◆ **Available records**:
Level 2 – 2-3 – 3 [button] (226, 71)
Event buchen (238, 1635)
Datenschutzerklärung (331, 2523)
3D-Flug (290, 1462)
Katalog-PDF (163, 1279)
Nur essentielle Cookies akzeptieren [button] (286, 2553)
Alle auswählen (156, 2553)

◆ **What is required**: Filter the listing above, keeping only the lines with "button".

◆ **Solution for this problem**:
Level 2 – 2-3 – 3 [button] (226, 71)
Nur essentielle Cookies akzeptieren [button] (286, 2553)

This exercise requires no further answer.